Retype every record that appears below, unchanged.

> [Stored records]
* * *
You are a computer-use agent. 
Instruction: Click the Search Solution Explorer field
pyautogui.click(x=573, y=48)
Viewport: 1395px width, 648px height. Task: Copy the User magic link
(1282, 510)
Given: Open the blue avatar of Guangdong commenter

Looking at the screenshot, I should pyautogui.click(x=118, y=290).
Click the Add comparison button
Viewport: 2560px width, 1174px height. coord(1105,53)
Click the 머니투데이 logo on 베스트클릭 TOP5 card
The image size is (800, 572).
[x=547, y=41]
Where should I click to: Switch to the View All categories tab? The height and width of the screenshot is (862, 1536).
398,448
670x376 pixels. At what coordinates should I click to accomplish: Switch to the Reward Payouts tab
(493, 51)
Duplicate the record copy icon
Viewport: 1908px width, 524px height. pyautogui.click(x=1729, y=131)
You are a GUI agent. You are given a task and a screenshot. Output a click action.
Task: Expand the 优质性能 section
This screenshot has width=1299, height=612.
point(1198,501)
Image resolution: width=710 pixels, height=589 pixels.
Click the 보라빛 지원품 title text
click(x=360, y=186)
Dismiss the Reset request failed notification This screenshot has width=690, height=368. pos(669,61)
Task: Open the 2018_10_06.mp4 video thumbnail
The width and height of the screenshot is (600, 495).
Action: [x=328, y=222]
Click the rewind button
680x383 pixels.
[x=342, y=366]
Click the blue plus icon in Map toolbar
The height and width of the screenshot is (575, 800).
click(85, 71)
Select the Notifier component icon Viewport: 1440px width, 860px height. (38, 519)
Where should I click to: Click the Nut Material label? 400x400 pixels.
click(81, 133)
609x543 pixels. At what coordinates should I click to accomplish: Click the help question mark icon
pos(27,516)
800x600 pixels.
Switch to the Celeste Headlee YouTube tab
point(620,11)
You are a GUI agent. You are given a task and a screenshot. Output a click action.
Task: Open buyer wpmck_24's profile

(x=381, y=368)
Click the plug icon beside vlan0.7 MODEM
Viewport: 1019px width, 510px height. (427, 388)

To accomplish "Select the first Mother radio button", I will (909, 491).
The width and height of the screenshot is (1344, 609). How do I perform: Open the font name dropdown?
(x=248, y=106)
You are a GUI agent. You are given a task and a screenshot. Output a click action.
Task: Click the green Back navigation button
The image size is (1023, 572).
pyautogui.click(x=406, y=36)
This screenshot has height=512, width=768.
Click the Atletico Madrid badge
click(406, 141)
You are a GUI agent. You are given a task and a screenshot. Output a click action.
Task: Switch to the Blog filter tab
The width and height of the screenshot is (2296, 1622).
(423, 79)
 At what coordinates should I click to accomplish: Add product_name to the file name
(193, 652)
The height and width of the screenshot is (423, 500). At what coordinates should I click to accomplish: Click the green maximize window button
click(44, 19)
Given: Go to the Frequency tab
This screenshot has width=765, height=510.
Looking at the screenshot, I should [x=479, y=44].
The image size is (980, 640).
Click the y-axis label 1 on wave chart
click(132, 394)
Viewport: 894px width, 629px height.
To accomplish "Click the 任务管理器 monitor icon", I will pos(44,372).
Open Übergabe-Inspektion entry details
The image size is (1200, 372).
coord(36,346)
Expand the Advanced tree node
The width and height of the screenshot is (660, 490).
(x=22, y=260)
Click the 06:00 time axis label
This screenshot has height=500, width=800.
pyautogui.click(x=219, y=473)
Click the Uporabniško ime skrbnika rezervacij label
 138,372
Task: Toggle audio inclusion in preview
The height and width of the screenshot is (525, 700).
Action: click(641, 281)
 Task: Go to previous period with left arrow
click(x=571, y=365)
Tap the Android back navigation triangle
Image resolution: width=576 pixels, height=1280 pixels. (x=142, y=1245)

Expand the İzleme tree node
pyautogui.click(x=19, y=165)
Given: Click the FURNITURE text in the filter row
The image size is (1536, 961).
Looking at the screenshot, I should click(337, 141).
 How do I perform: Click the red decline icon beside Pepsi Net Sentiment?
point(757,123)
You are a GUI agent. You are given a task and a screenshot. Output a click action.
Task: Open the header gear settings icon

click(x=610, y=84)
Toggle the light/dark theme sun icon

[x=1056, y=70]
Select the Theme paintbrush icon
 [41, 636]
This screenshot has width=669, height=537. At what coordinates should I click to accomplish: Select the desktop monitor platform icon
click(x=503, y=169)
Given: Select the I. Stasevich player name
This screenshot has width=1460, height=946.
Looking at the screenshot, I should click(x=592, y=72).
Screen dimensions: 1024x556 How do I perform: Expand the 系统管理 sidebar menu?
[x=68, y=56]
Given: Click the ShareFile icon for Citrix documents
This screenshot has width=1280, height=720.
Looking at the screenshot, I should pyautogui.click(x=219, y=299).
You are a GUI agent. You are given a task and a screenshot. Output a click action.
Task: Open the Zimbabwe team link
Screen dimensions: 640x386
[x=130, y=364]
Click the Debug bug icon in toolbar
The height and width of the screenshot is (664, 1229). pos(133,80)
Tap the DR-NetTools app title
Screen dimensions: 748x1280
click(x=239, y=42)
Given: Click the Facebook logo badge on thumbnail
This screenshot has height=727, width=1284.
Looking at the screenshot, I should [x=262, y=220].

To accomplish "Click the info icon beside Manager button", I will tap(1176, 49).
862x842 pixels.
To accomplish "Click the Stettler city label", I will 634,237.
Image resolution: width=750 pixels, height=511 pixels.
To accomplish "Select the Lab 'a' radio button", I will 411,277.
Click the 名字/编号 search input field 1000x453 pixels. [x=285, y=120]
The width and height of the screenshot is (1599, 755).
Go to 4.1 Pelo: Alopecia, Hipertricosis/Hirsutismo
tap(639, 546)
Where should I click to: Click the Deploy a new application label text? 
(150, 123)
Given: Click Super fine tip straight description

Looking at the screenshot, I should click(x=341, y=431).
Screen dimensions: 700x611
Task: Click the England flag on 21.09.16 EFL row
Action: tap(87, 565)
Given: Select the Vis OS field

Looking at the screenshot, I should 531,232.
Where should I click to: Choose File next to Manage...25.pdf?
* * *
> [WRITTEN RESPONSE]
You are a computer-use agent. 
Instruction: Click the Search Solution Explorer field
pyautogui.click(x=573, y=48)
Viewport: 1395px width, 648px height. Task: Copy the User magic link
(1282, 510)
Given: Open the blue avatar of Guangdong commenter

Looking at the screenshot, I should pyautogui.click(x=118, y=290).
Click the Add comparison button
Viewport: 2560px width, 1174px height. coord(1105,53)
Click the 머니투데이 logo on 베스트클릭 TOP5 card
The image size is (800, 572).
[x=547, y=41]
Where should I click to: Switch to the View All categories tab? The height and width of the screenshot is (862, 1536).
398,448
670x376 pixels. At what coordinates should I click to accomplish: Switch to the Reward Payouts tab
(493, 51)
Duplicate the record copy icon
Viewport: 1908px width, 524px height. pyautogui.click(x=1729, y=131)
You are a GUI agent. You are given a task and a screenshot. Output a click action.
Task: Expand the 优质性能 section
This screenshot has width=1299, height=612.
point(1198,501)
Image resolution: width=710 pixels, height=589 pixels.
Click the 보라빛 지원품 title text
click(x=360, y=186)
Dismiss the Reset request failed notification This screenshot has width=690, height=368. pos(669,61)
Task: Open the 2018_10_06.mp4 video thumbnail
The width and height of the screenshot is (600, 495).
Action: [x=328, y=222]
Click the rewind button
680x383 pixels.
[x=342, y=366]
Click the blue plus icon in Map toolbar
The height and width of the screenshot is (575, 800).
click(85, 71)
Select the Notifier component icon Viewport: 1440px width, 860px height. (38, 519)
Where should I click to: Click the Nut Material label? 400x400 pixels.
click(81, 133)
609x543 pixels. At what coordinates should I click to accomplish: Click the help question mark icon
pos(27,516)
800x600 pixels.
Switch to the Celeste Headlee YouTube tab
point(620,11)
You are a GUI agent. You are given a task and a screenshot. Output a click action.
Task: Open buyer wpmck_24's profile

(x=381, y=368)
Click the plug icon beside vlan0.7 MODEM
Viewport: 1019px width, 510px height. (427, 388)

To accomplish "Select the first Mother radio button", I will (909, 491).
The width and height of the screenshot is (1344, 609). How do I perform: Open the font name dropdown?
(x=248, y=106)
You are a GUI agent. You are given a task and a screenshot. Output a click action.
Task: Click the green Back navigation button
The image size is (1023, 572).
pyautogui.click(x=406, y=36)
This screenshot has height=512, width=768.
Click the Atletico Madrid badge
click(406, 141)
You are a GUI agent. You are given a task and a screenshot. Output a click action.
Task: Switch to the Blog filter tab
The width and height of the screenshot is (2296, 1622).
(423, 79)
 At what coordinates should I click to accomplish: Add product_name to the file name
(193, 652)
The height and width of the screenshot is (423, 500). At what coordinates should I click to accomplish: Click the green maximize window button
click(44, 19)
Given: Go to the Frequency tab
This screenshot has width=765, height=510.
Looking at the screenshot, I should [x=479, y=44].
The image size is (980, 640).
Click the y-axis label 1 on wave chart
click(132, 394)
Viewport: 894px width, 629px height.
To accomplish "Click the 任务管理器 monitor icon", I will pos(44,372).
Open Übergabe-Inspektion entry details
The image size is (1200, 372).
coord(36,346)
Expand the Advanced tree node
The width and height of the screenshot is (660, 490).
(x=22, y=260)
Click the 06:00 time axis label
This screenshot has height=500, width=800.
pyautogui.click(x=219, y=473)
Click the Uporabniško ime skrbnika rezervacij label
 138,372
Task: Toggle audio inclusion in preview
The height and width of the screenshot is (525, 700).
Action: click(641, 281)
 Task: Go to previous period with left arrow
click(x=571, y=365)
Tap the Android back navigation triangle
Image resolution: width=576 pixels, height=1280 pixels. (x=142, y=1245)

Expand the İzleme tree node
pyautogui.click(x=19, y=165)
Given: Click the FURNITURE text in the filter row
The image size is (1536, 961).
Looking at the screenshot, I should click(337, 141).
 How do I perform: Click the red decline icon beside Pepsi Net Sentiment?
point(757,123)
You are a GUI agent. You are given a task and a screenshot. Output a click action.
Task: Open the header gear settings icon

click(x=610, y=84)
Toggle the light/dark theme sun icon

[x=1056, y=70]
Select the Theme paintbrush icon
 [41, 636]
This screenshot has width=669, height=537. At what coordinates should I click to accomplish: Select the desktop monitor platform icon
click(x=503, y=169)
Given: Select the I. Stasevich player name
This screenshot has width=1460, height=946.
Looking at the screenshot, I should click(x=592, y=72).
Screen dimensions: 1024x556 How do I perform: Expand the 系统管理 sidebar menu?
[x=68, y=56]
Given: Click the ShareFile icon for Citrix documents
This screenshot has width=1280, height=720.
Looking at the screenshot, I should pyautogui.click(x=219, y=299).
You are a GUI agent. You are given a task and a screenshot. Output a click action.
Task: Open the Zimbabwe team link
Screen dimensions: 640x386
[x=130, y=364]
Click the Debug bug icon in toolbar
The height and width of the screenshot is (664, 1229). pos(133,80)
Tap the DR-NetTools app title
Screen dimensions: 748x1280
click(x=239, y=42)
Given: Click the Facebook logo badge on thumbnail
This screenshot has height=727, width=1284.
Looking at the screenshot, I should [x=262, y=220].

To accomplish "Click the info icon beside Manager button", I will tap(1176, 49).
862x842 pixels.
To accomplish "Click the Stettler city label", I will 634,237.
Image resolution: width=750 pixels, height=511 pixels.
To accomplish "Select the Lab 'a' radio button", I will 411,277.
Click the 名字/编号 search input field 1000x453 pixels. [x=285, y=120]
The width and height of the screenshot is (1599, 755).
Go to 4.1 Pelo: Alopecia, Hipertricosis/Hirsutismo
tap(639, 546)
Where should I click to: Click the Deploy a new application label text? 
(150, 123)
Given: Click Super fine tip straight description

Looking at the screenshot, I should click(x=341, y=431).
Screen dimensions: 700x611
Task: Click the England flag on 21.09.16 EFL row
Action: tap(87, 565)
Given: Select the Vis OS field

Looking at the screenshot, I should 531,232.
Where should I click to: Choose File next to Manage...25.pdf?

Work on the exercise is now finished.